Prosecutors in Tajikistan say authorities have drawn up a registry of more than 300 lesbian, gay, bisexual, and transgender (LGBT) people in the Central Asian state, a move purportedly aimed at protecting sexual minorities and halting the spread of sexually transmitted diseases.
An article in an official journal published this month by the Tajik Prosecutor-General's Office said that that a total of 319 gay men and 48 lesbians had been included in the registry, adding that their "affiliation with sexual minorities has been proven."
The journal said the individuals were identified in operations called "Morality" and "Purge" carried out by federal prosecutors and the Interior Ministry in the nation of 8.7 million.

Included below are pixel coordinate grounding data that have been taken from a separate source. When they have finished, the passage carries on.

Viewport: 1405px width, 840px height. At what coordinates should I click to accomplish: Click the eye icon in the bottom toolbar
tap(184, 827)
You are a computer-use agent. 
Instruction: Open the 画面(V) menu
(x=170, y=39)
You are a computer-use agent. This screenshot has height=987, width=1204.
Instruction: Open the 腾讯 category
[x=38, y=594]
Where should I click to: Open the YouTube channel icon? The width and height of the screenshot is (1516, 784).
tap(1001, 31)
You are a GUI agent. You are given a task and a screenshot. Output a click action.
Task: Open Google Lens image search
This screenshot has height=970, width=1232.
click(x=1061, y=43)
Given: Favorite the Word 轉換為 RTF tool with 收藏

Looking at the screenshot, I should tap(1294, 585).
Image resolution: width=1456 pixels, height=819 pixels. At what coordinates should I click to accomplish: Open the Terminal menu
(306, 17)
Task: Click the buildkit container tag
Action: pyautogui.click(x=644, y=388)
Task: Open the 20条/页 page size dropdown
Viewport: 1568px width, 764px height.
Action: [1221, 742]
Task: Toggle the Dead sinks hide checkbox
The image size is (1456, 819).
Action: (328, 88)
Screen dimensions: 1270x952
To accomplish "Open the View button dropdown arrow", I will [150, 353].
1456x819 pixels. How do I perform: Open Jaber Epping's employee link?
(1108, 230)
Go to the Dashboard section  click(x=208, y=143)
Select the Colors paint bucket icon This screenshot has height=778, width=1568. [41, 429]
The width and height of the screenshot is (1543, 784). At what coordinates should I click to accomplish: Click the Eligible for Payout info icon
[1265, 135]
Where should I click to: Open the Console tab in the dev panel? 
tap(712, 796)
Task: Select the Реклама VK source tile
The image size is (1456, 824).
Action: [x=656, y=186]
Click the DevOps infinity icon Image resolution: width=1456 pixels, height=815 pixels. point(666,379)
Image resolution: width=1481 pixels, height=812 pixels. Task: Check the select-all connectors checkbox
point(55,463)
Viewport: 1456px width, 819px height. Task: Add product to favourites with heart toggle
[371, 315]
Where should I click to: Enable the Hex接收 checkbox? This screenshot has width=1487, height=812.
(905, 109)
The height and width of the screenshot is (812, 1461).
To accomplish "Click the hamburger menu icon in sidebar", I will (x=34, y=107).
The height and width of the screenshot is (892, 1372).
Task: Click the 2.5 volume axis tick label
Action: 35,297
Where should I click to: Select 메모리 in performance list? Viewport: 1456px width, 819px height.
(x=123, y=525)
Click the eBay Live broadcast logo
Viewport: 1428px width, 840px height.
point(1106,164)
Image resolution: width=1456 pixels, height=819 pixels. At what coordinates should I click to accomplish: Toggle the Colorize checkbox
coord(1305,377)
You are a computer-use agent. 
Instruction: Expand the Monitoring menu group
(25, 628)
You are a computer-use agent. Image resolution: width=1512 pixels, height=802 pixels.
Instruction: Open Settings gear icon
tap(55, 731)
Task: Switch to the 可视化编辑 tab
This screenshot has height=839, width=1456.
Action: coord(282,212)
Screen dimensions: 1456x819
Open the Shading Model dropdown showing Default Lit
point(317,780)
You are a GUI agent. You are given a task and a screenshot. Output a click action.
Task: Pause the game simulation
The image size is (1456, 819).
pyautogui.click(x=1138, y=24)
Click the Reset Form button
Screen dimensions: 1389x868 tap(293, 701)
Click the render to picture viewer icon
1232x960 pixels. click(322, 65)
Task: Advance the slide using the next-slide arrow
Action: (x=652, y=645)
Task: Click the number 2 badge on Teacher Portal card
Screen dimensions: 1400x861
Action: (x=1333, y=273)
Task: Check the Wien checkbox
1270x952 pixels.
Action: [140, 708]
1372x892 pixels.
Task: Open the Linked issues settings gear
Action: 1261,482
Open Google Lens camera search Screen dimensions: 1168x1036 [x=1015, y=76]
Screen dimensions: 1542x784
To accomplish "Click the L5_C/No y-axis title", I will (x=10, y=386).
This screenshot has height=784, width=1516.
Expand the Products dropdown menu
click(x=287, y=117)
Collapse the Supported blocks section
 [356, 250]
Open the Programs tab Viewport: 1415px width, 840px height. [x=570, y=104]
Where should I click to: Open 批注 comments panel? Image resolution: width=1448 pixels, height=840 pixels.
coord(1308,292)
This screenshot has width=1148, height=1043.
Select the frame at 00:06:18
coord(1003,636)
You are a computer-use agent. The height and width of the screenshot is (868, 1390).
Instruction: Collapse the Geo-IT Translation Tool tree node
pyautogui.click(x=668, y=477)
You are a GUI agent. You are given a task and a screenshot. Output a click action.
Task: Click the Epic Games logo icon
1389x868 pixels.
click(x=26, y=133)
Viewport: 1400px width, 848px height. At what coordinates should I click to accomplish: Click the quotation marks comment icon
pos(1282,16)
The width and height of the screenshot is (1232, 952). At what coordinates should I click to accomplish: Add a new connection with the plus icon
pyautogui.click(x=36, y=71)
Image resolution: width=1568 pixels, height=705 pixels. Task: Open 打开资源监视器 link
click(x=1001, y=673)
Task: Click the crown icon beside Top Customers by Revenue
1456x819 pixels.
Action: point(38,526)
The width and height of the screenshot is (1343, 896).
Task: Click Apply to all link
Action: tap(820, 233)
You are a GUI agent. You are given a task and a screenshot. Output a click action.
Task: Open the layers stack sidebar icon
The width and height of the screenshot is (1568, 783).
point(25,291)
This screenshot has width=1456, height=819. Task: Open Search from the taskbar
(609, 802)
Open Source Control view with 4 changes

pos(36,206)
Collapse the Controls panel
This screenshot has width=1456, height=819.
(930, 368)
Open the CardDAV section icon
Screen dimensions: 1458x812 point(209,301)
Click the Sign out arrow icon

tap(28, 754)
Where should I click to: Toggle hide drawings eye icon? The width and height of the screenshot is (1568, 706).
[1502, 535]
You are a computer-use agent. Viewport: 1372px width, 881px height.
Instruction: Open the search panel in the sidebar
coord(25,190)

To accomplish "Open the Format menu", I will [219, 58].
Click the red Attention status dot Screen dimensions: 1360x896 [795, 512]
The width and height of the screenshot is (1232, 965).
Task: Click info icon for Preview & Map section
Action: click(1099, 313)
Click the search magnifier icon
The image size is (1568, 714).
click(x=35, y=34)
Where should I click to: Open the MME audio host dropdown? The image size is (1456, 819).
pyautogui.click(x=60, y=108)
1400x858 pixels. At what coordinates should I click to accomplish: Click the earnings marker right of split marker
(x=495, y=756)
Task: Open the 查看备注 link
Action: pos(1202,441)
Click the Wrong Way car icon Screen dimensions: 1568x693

Tajikistan decriminalized homosexuality in 1998, scrapping a Soviet-era law, but sexual minorities still face firmly entrenched social taboos.
Rights groups say LGBT people face discrimination and persecution across the Muslim-majority former Soviet republics in Central Asia.
The journal article said that the individuals were included on the list "due to their vulnerability in society and for their safety and to prevent the transmission of sexually transmitted diseases."
The Tajik Interior Ministry declined to comment on the article when contacted by RFE/RL.
The state of LGBT rights in the former Soviet Union has triggered mounting concerns among global rights groups and Western governments in recent years.
UN experts last week urged Azerbaijani authorities to investigate reports of human rights abuses against gay and transgender people that included arbitrary arrests and ill-treatment, torture, and forced medical examinations while in detention.
Meanwhile, an alleged campaign of violence and torture against gay men in Russia’s southern Chechnya region has drawn international condemnation and prompted European leaders to press Russian President Vladimir Putin on the matter.